Hi @Ibrahim_Mustafa,
in addition to @Elemento‘s great reply, check out this exemplary viz:
RMSprop applies an adaption based on squared gradients, see also the Keras Doc:
- Maintain a moving (discounted) average of the square of gradients
- Divide the gradient by the root of this average
Also momentum can by implemented using a moving average, but over the past gradients directly, see also this source.
Momentum can be imagined like „memorising“ the inertia to not get stuck in local minima but make it hopefully to the global optimum in theory. (In practice often you do not need to get to the global optimum as long as the model performance is robust and sufficient…)

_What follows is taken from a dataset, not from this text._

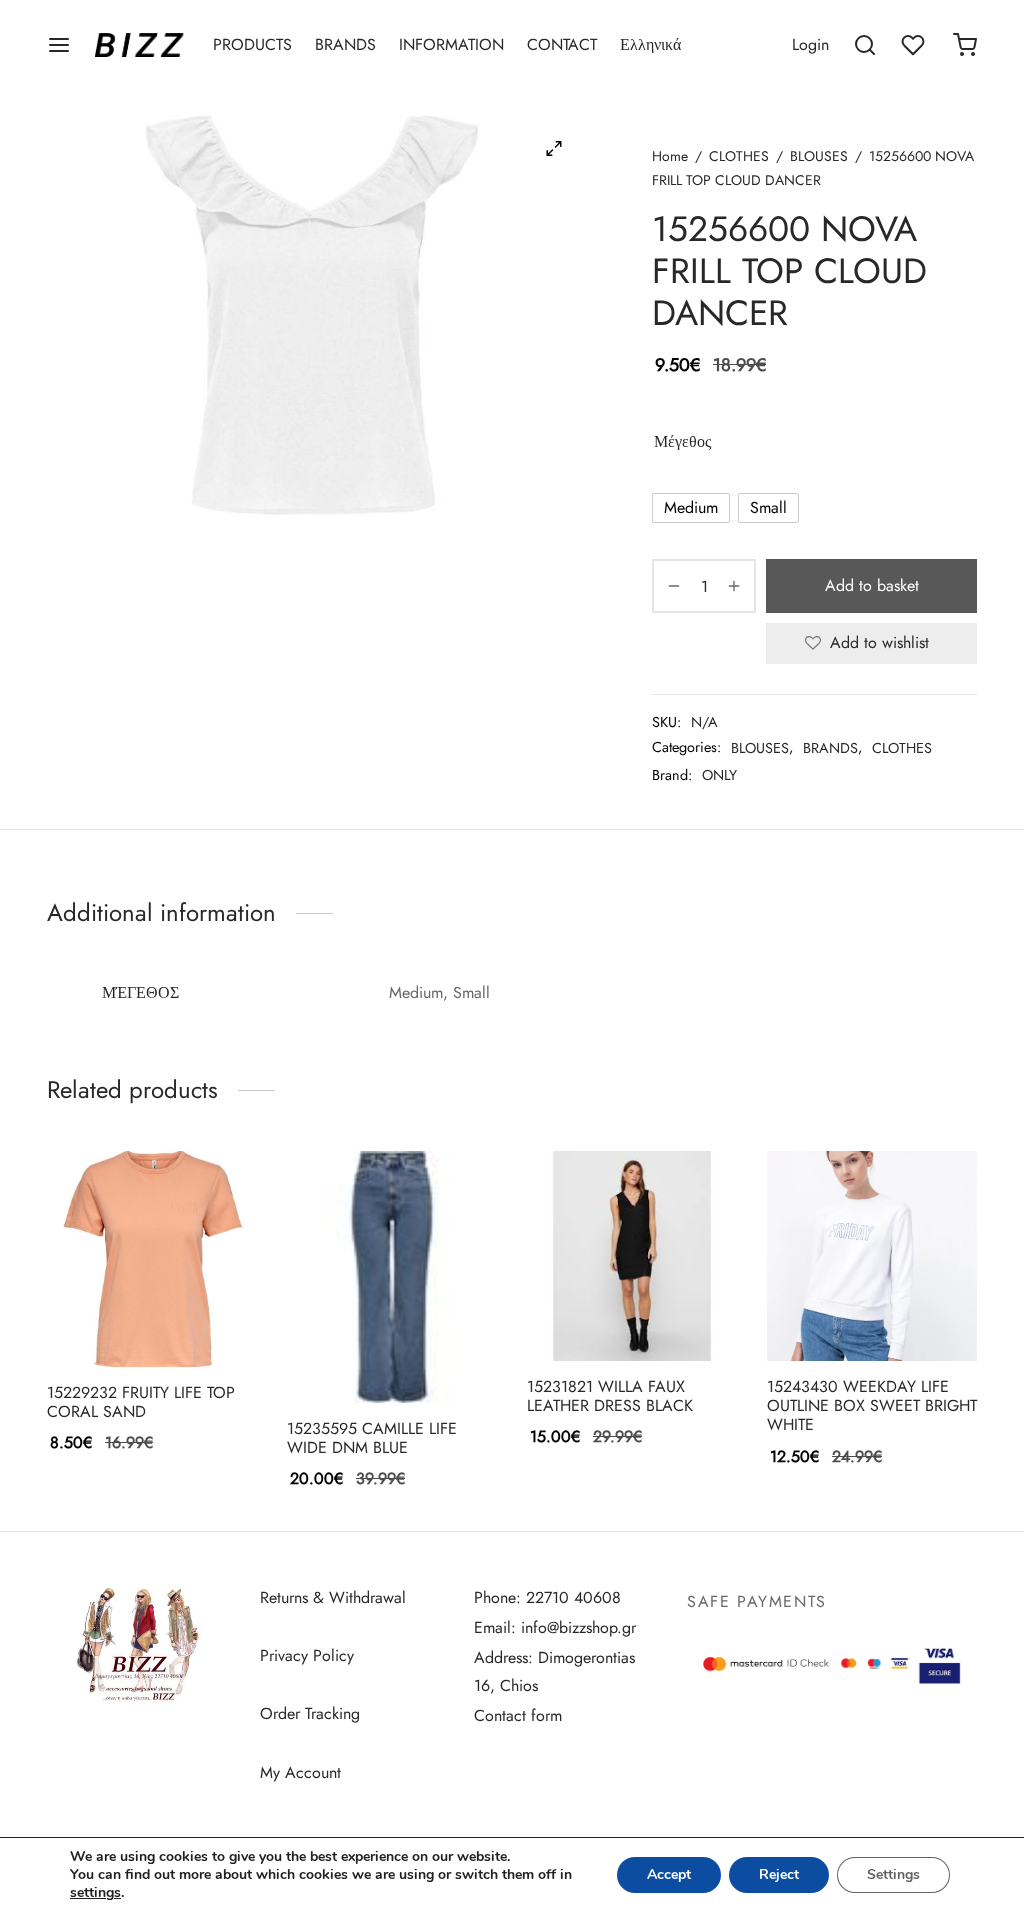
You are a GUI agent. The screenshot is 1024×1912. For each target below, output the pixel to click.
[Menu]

If you want to see how RMSprop and momentum can be combined, check out this thread: Adam Optimization Question - #2 by Christian_Simonis
In summary also a bit with respect to the usual goals:
- momentum accelerates your search in the direction of the global minimum by „using the inertia“ to make it over local minima
- RMSProp is sort of preventing to search in the direction of oscillations since it punishes outliers stronger due to squaring gradients
- ADAM combines the heuristics of both Momentum and RMSProp as pointed out in this nice article:
Source: Intro to optimization in deep learning: Momentum, RMSProp and Adam, see also this thread: Why not always use Adam optimizer - #2 by Christian_Simonis
Hope that helps!
Best regards
Christian